Descriptions, Reviews, Etc.
Publisher Description:
Valerie Hegstrom and Catherine Larson have created an annotated new edition and first-ever translation of Ângela de Azevedo's vibrant comedy, El muerto disimulado / Presumed Dead, to promote the recuperation of early modern plays authored by women. The book contains a comprehensive
introduction that describes Spanish theater in its Golden Age, what is known of the author's life and times, contemporary stagings, and an extensive analysis of the text.

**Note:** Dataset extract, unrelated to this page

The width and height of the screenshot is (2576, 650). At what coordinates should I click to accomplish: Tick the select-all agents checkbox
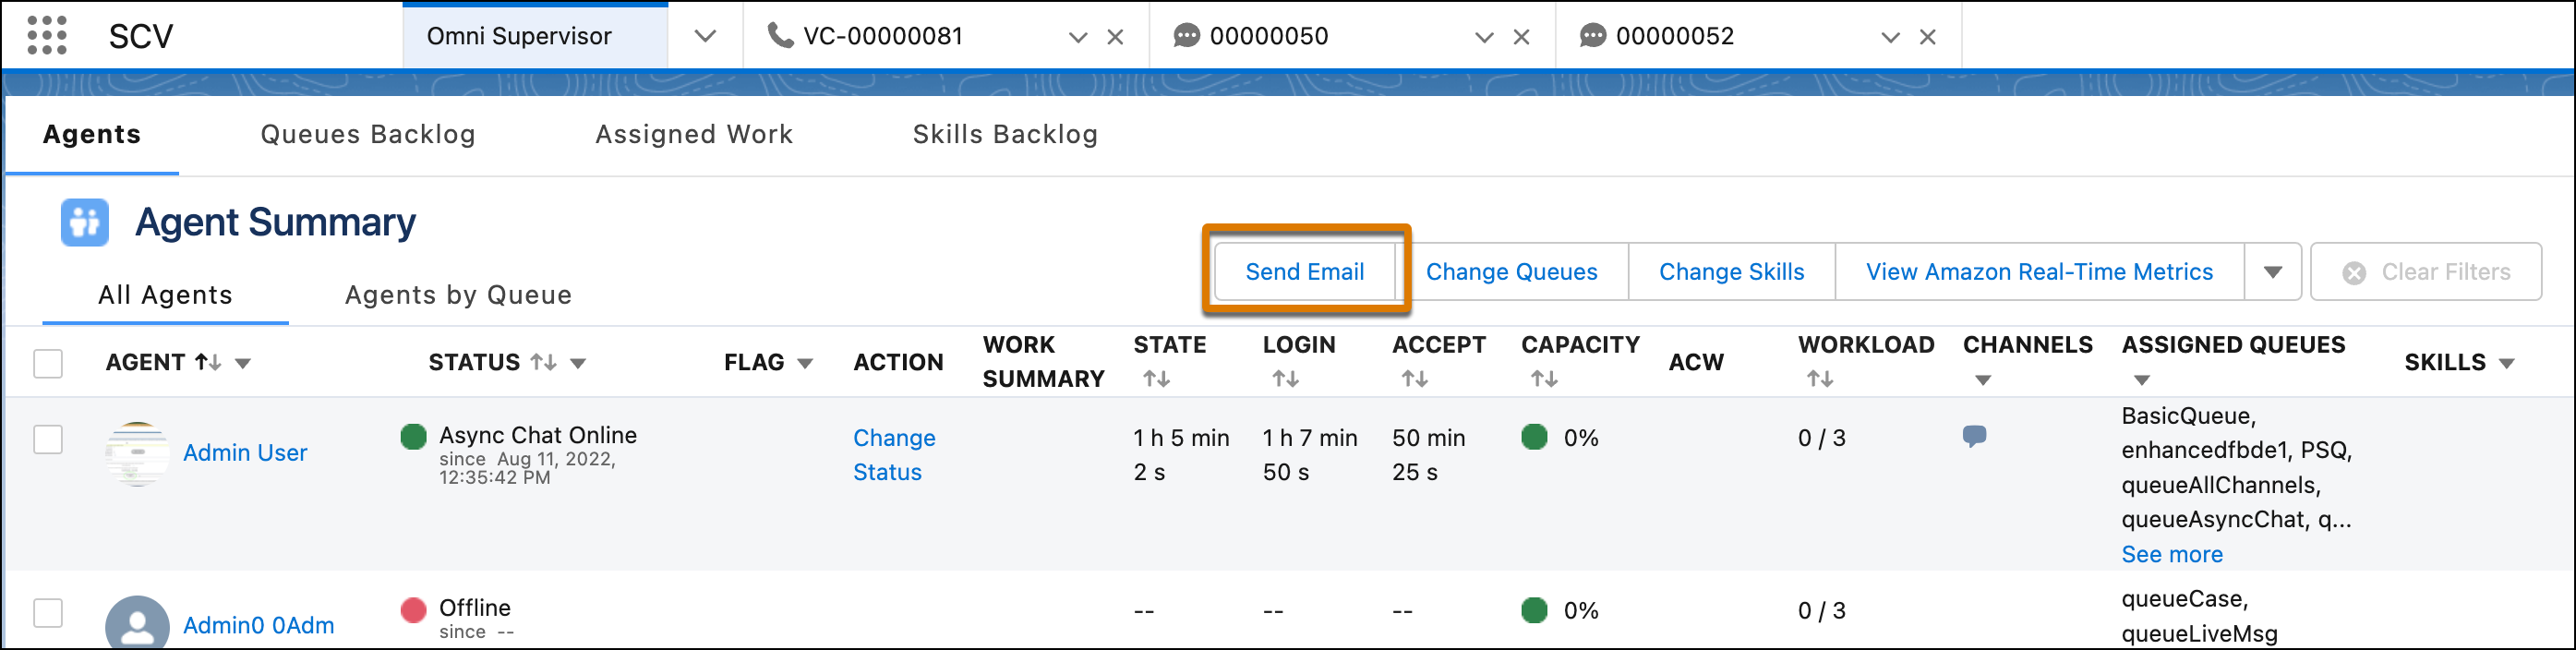48,363
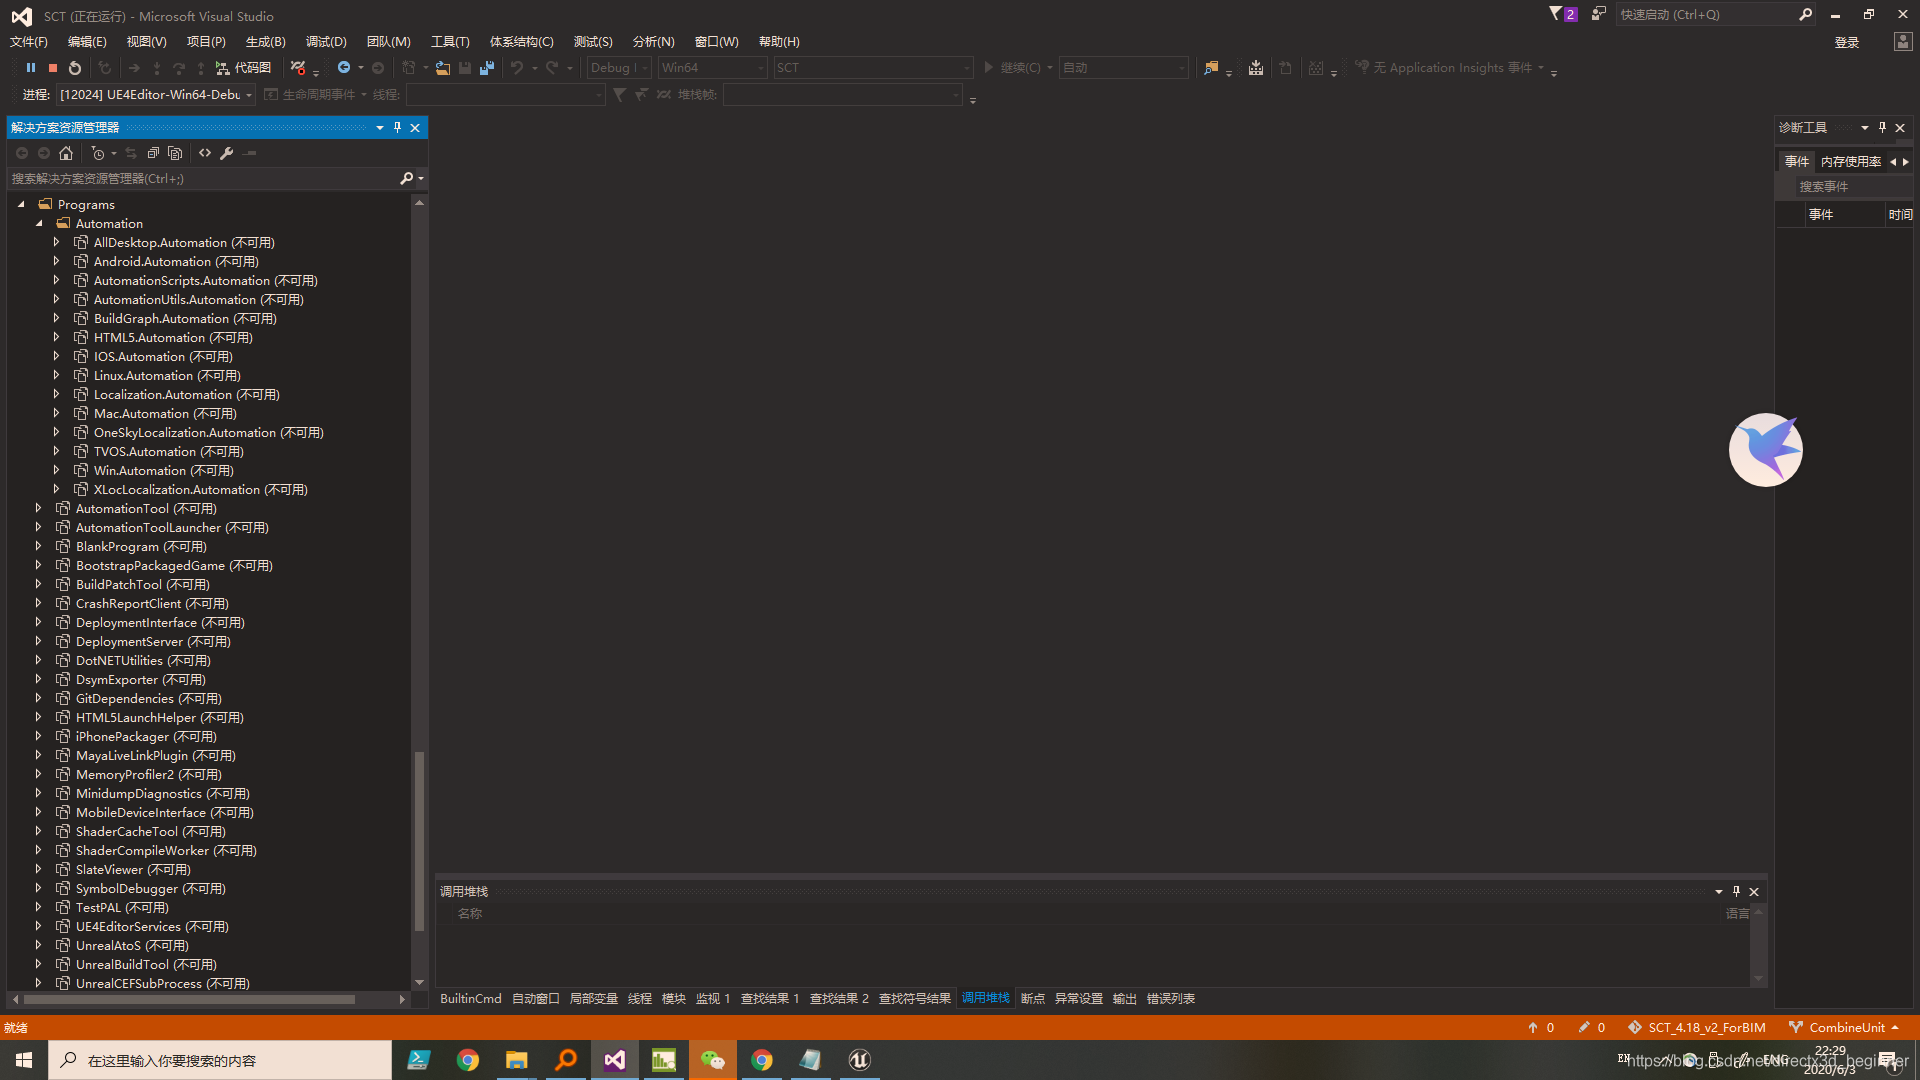Click the pause debugging button
Viewport: 1920px width, 1080px height.
click(31, 68)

Although the playwright penned her work in Spanish, the Portuguese Azevedo set the action in Lisbon, creating in the process an abundance of multicultural allusions that enrich the text's baroque quality. The story unfolds as a cross between a jilted-lover scenario and a whodunit murder mystery. A
woman laments her departed lover, a sister cross-dresses to avenge her murdered brother, a man duels with his cousin over lost honor, and before long, the dead man turns up as a ghost, or a bar maid, or a female peddler. Questions about identity abound in the witty El muerto disimulado / Presumed
Dead. The transnational nature of this clever comedy complicates meanings, often producing bilingual wordplay that underscores the self-conscious, gender-bending, ludic character of the play and of theater in general. Azevedo highlights her ability to cross linguistic and geographic borders in the
early modern period, as she simultaneously works within and offers a challenge to the dominant tradition of the Spanish Comedia.